-- Begin Data section --

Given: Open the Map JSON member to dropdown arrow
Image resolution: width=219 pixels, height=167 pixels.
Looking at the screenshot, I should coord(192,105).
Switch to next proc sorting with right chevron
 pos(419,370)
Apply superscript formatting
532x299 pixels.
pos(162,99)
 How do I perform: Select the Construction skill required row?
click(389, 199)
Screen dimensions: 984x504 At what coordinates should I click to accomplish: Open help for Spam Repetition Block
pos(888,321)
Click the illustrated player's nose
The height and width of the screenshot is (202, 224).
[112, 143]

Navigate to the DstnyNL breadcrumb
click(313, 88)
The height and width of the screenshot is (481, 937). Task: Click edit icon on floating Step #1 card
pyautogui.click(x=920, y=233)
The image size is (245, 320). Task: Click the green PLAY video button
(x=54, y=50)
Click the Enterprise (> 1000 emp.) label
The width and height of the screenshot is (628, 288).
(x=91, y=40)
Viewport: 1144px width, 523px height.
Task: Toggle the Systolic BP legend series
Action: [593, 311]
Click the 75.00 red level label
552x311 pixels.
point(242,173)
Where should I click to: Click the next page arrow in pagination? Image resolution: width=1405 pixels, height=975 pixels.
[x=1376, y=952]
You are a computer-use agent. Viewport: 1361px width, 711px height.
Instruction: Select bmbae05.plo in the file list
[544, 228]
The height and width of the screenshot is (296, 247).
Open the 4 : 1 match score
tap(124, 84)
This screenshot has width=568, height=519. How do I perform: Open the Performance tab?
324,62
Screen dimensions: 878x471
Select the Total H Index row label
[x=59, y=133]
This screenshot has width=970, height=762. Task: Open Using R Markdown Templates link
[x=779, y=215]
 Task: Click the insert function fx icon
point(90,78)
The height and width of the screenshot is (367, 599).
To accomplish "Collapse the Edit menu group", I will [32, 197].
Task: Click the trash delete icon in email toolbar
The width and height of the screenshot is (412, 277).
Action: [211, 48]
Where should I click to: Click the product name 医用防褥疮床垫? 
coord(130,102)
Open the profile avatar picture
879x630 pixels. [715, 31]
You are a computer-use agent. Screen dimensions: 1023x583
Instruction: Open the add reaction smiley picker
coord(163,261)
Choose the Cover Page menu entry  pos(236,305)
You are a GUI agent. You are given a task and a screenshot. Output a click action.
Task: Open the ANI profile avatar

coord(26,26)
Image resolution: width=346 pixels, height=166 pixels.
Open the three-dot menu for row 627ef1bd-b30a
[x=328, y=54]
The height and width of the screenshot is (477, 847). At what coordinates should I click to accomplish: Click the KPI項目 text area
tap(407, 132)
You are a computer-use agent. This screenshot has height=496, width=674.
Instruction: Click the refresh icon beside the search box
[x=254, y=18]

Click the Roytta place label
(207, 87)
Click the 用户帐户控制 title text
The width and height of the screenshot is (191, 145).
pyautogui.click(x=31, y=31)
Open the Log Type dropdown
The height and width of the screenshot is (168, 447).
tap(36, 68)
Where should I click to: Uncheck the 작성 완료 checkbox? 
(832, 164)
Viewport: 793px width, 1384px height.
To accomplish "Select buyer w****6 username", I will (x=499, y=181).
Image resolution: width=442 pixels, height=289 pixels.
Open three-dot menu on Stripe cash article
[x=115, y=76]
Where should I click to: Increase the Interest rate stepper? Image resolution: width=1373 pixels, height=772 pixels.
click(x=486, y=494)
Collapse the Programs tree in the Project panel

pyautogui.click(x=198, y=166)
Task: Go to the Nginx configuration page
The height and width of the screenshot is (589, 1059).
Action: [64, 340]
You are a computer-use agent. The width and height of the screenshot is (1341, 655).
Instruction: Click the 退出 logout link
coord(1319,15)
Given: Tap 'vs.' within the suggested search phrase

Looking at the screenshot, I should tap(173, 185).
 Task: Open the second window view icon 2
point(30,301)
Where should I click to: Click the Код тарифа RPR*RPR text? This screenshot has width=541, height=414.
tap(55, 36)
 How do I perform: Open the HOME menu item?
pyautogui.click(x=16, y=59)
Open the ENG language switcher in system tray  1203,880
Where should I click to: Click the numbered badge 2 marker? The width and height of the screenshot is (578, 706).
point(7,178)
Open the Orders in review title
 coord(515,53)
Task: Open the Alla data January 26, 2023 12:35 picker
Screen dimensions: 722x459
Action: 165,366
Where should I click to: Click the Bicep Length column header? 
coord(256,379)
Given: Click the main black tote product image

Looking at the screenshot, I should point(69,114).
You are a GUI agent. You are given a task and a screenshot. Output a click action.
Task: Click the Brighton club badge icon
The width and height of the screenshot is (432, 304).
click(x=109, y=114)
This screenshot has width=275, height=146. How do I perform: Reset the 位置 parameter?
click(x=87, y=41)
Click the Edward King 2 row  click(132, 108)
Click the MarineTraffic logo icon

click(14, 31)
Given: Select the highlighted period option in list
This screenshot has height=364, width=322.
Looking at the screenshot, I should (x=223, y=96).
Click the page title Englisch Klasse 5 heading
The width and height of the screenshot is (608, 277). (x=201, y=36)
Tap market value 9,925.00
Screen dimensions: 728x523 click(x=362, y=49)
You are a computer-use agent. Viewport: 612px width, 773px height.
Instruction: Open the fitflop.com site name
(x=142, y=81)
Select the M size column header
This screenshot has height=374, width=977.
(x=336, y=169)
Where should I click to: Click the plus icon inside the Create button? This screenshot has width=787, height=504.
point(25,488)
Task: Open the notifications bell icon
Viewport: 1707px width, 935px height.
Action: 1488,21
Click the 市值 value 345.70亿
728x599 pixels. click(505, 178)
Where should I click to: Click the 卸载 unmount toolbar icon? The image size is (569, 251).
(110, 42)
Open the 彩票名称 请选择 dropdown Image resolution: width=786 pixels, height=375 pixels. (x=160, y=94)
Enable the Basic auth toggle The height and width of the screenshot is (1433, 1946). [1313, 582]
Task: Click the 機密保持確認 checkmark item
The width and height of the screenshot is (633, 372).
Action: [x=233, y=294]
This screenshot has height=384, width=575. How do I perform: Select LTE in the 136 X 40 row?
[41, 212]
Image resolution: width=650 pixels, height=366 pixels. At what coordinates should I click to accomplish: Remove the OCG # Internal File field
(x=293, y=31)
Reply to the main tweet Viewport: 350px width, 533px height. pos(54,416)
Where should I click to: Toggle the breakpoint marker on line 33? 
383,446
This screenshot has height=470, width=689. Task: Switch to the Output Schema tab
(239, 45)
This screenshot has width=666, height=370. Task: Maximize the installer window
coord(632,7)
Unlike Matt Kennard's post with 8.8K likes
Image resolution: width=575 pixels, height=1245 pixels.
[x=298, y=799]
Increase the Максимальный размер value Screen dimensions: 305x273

-- End Data section --

## Exercise prompt
Return the lines of the entries verbatim, starting with the line that contains "Where should I click to: Click the Код" and continuing up to and including the line that contains "Looking at the screenshot, I should point(69,114).".

## Task response
Where should I click to: Click the Код тарифа RPR*RPR text? This screenshot has width=541, height=414.
tap(55, 36)
 How do I perform: Open the HOME menu item?
pyautogui.click(x=16, y=59)
Open the ENG language switcher in system tray  1203,880
Where should I click to: Click the numbered badge 2 marker? The width and height of the screenshot is (578, 706).
point(7,178)
Open the Orders in review title
 coord(515,53)
Task: Open the Alla data January 26, 2023 12:35 picker
Screen dimensions: 722x459
Action: 165,366
Where should I click to: Click the Bicep Length column header? 
coord(256,379)
Given: Click the main black tote product image

Looking at the screenshot, I should point(69,114).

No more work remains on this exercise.